The Kelly Critics is a joint program of the Post-Gazette and Pittsburgh CLO's Gene Kelly Awards for Excellence in High School Musicals, in which students at Kelly schools review musicals at other Kelly schools.
Walking into the auditorium at Woodland Hills High School, surrounded by portraits of previous shows, you face the beautifully executed set of scaffolding and beams crisscrossing, which created the illusion of a crowded and clustered cityscape. As soon as the lights went down, the audience was plunged into the action.
After the first number, and throughout the show, I was very surprised to find that the cast was up to a professional grade. In fact, I've seen lesser shows from adult actors.

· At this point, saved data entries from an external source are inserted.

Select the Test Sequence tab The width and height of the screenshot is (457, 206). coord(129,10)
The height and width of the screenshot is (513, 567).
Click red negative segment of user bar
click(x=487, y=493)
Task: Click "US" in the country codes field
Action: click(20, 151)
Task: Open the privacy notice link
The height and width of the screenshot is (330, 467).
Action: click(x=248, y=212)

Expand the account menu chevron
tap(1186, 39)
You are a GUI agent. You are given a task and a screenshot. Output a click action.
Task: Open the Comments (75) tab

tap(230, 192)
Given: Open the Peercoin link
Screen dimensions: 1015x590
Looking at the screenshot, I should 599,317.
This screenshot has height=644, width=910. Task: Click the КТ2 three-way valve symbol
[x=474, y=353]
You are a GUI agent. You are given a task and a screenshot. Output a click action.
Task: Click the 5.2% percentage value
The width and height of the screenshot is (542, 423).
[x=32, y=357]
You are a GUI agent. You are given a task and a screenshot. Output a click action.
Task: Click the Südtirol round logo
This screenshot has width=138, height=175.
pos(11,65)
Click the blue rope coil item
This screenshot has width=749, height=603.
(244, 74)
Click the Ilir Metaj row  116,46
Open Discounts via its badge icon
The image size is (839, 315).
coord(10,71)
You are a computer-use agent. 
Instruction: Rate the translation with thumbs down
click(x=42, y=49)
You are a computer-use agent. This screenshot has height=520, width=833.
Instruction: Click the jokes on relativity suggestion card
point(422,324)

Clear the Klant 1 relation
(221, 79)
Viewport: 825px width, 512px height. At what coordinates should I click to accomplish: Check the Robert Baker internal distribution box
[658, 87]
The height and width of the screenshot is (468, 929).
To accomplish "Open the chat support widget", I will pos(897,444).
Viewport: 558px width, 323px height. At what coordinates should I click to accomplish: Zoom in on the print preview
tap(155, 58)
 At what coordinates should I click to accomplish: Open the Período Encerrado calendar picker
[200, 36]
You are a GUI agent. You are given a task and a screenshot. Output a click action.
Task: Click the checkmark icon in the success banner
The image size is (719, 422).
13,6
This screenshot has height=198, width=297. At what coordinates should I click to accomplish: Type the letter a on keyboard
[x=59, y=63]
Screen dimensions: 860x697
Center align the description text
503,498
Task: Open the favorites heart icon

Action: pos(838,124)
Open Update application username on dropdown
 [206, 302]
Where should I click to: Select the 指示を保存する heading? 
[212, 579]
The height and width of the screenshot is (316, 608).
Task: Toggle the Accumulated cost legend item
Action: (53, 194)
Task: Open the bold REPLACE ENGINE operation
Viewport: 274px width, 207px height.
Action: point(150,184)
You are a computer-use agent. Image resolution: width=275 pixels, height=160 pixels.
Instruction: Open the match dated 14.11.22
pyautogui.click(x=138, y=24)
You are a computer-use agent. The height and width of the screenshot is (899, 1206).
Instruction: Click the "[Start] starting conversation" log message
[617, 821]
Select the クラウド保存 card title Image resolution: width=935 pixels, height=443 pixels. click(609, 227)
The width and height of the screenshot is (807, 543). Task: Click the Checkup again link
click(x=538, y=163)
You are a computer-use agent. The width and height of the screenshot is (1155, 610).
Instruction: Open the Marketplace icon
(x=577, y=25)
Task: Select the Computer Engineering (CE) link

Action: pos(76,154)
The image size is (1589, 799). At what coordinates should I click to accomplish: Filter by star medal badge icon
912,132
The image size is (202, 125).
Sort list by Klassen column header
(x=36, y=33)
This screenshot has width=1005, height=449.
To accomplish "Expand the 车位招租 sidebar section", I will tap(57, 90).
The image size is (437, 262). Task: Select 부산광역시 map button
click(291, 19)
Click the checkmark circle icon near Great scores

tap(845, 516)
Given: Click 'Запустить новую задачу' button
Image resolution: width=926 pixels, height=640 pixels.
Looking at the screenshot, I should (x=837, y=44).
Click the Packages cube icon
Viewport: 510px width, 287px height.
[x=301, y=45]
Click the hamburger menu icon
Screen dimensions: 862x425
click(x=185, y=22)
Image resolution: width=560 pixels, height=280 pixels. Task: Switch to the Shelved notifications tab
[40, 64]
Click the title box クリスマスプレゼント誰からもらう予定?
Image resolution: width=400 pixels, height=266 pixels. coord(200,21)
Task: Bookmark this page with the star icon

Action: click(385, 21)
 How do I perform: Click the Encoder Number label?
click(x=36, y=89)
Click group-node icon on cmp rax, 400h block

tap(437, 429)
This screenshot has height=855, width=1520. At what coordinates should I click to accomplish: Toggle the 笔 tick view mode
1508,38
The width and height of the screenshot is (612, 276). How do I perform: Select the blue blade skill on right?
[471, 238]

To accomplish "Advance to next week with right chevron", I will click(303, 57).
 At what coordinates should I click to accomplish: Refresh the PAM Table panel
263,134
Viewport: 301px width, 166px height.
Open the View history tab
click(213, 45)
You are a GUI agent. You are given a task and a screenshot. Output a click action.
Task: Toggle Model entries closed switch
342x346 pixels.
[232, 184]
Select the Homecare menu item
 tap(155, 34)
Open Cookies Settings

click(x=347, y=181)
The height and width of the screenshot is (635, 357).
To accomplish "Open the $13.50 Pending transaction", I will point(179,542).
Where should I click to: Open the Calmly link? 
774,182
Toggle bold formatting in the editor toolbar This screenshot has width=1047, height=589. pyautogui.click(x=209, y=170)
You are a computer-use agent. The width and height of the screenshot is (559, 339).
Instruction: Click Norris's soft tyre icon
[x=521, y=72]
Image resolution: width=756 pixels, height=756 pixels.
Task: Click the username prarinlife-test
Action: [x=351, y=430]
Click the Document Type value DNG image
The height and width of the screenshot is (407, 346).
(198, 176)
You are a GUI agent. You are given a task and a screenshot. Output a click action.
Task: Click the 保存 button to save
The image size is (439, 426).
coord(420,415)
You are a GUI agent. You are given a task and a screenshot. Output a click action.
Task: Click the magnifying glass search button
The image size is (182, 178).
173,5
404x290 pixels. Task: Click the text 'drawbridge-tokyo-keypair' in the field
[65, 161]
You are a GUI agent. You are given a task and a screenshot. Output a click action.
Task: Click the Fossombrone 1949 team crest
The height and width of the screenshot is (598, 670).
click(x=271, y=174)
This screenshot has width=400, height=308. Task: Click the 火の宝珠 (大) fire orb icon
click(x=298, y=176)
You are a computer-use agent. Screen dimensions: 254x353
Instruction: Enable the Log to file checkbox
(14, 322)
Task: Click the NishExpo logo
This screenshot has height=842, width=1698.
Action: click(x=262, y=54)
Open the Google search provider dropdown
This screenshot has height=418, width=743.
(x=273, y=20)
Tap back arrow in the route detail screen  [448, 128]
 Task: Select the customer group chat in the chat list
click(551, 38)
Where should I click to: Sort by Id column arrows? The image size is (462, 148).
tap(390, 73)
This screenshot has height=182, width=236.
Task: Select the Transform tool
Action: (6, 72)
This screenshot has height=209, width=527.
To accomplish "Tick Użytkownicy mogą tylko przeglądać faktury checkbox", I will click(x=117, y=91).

The special effects were a wonderful contribution and enhanced the show enormously. I was pleasantly surprised with the quality. Interestingly, the stage crew sat onstage for the majority of the show posing as street dwellers, which added to effect of a crowded and poor city setting. The transitions went off seamlessly. tThe set had a very clever design and the set pieces were utilized well. I thought the rotating interior that was used as a pie shop, barber shop, cellar, and parlor worked well.
Sweeney Todd, played by Daniel Mayhak, did an especially impressive job as the monstrous demon barber of Fleet Street. He maintained power, volume, and sensitivity throughout the core of the show. I felt that his voice was particularly strong and gave him great stage presence. Mrs. Lovett, played by Anna Yezovich, was funny, charismatic, and full of energy. She held her own while singing the unforgiving fast paced songs in an authentic sounding accent. Lovett and Todd had a wonderful and sinister chemistry.
The supporting cast was spectacular as well. Grace Belmonte as Johanna and Jake Hellwig as Anthony did well together. Both had terrific voices and very mature acting capabilities. Alexandra Aks as the Beggar Woman also had an outstanding voice and acting talents. The entire cast was grounded by a strong ensemble, with each member shining through and acting with purpose.
The songs and story stay with you long after the cast takes their bows,. As a matter of fact I found myself humming one of Mrs. Lovett's tunes just the other day. The show itself draws you in with an interesting story, including plot twists and turns that leave you enveloped in a sense of wonder and awe . . . and also an avoidance of meat pies for some time.